Hydrangea serrata (Thunb.) Ser. var. thunbergii (Siebold) H.Ohba アジサイ科(Hydrangeaceae)
(局方)Hydrangea macrophylla Seringe var. thunbergii Makino ユキノシタ科(Saxifragaceae)
生薬名:アマチャ(甘茶)  薬用部位:葉・枝先
日本の本州の山林に自生する落葉低木で、排水の良いやや湿った日陰を好みます。繁殖は株分けまたは挿し木で行います。生薬「アマチャ」は本種の葉及び枝先を、通例、揉捻したもので、フィロズルシン(イソクマリン関連化合物)などの成分を含み、抗酸化、抗菌などの作用があります。一般用漢方製剤には配合されていません。主に丸剤などの甘味、矯味用として家庭薬原料、口腔清涼剤の製造原料として利用されます。4月8日に釈迦の降誕を祝して行われる灌仏会(かんぶつえ)では、お参りする時に釈迦像の頭上から甘茶湯を注ぐ、いわゆる「花祭り」に使用されます。

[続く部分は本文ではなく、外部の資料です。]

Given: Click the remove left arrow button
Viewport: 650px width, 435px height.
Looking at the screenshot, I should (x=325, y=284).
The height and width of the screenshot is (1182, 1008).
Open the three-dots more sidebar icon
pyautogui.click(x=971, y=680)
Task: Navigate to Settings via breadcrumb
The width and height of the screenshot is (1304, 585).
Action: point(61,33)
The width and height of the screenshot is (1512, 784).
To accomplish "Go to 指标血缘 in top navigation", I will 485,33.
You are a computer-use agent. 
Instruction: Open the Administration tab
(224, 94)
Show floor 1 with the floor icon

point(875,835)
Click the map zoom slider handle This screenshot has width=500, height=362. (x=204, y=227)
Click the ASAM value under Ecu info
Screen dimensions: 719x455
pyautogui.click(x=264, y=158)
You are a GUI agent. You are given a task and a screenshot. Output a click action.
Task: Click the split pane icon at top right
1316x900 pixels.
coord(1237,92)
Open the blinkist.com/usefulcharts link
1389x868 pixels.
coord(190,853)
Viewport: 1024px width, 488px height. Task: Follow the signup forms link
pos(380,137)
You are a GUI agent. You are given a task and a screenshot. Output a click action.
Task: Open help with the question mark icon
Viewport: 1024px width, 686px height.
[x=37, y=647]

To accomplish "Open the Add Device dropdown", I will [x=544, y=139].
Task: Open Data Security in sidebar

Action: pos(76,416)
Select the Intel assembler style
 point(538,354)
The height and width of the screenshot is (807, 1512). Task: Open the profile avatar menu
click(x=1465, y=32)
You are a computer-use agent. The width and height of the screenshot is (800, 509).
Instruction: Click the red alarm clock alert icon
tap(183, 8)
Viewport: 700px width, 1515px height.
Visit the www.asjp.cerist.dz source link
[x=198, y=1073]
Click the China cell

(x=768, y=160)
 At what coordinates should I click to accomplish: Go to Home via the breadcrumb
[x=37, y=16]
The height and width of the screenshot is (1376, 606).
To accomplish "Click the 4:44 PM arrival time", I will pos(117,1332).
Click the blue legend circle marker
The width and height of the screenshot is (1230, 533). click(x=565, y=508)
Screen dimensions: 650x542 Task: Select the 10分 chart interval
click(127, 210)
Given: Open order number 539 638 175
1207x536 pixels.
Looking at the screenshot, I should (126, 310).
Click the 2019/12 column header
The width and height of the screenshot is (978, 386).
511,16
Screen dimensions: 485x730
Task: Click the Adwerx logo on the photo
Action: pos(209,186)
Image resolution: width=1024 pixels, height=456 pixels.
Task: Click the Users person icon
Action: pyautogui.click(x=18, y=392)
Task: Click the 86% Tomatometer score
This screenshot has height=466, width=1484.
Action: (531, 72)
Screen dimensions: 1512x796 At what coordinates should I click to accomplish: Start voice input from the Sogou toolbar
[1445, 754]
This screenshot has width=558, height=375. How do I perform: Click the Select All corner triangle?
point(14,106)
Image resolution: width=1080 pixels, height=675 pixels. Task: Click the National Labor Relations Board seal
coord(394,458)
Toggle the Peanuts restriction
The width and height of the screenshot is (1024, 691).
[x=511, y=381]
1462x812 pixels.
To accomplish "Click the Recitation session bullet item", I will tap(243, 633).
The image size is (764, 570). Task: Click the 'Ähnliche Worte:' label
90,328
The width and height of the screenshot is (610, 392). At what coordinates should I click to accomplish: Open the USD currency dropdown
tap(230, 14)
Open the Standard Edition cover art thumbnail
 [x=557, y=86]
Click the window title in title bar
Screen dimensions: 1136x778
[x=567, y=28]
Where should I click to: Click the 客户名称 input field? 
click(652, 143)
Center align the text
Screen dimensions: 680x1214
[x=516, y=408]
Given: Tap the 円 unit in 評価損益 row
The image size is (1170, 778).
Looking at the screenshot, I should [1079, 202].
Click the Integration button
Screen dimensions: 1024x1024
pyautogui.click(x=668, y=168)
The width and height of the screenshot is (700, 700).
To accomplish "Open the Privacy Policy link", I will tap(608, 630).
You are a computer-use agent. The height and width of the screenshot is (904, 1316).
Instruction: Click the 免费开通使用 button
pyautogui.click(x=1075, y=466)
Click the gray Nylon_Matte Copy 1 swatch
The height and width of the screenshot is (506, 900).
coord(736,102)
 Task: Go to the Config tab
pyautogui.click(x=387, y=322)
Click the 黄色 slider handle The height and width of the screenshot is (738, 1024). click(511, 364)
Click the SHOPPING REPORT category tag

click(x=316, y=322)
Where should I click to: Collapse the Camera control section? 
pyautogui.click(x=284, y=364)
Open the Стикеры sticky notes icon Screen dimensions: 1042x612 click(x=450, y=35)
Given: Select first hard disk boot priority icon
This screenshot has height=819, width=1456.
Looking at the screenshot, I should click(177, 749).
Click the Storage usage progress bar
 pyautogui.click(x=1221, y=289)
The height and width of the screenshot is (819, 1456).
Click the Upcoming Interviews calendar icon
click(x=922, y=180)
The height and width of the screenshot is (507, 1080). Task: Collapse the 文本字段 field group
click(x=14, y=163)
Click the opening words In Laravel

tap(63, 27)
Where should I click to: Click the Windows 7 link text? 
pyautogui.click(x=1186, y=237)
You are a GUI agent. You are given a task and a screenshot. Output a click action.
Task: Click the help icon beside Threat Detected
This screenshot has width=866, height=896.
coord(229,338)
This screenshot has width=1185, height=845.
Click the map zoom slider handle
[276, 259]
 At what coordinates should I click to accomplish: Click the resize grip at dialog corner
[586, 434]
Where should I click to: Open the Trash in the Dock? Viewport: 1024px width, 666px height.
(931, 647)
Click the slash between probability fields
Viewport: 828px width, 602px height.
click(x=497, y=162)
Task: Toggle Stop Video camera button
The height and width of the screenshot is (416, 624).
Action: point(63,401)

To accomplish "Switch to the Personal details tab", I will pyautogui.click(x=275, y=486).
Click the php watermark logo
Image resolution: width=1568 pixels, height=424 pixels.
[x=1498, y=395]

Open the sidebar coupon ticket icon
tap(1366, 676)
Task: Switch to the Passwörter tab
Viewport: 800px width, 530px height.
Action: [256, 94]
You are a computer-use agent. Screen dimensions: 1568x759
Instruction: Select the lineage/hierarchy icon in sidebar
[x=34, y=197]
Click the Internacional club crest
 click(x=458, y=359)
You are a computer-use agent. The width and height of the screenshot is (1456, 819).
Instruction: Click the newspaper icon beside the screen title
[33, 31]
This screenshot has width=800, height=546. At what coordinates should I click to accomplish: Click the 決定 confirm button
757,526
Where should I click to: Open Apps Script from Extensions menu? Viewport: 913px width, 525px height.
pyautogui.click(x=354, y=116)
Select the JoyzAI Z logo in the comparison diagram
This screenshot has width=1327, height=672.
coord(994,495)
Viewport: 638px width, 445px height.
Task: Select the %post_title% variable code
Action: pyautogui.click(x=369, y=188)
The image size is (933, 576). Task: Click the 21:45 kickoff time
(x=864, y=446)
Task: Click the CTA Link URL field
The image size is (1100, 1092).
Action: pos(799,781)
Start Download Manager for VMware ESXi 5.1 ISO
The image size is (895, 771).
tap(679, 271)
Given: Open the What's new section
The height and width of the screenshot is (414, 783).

7月頃に開花し、その花序の周囲にはがく片が発達した装飾花をつけます。

変種のオオアマチャ(var.oamacha)は、アマチャに比べて全体的に大形であることからこの名前が付きました。本種の葉(左側)は広楕円形で、同様に甘茶として用いられます。

近縁種のアマギアマチャ(H. serrata (Thunb.) Ser. var. angustata (Franch. et Sav.) H.Ohba)は、伊豆天城山に自生します。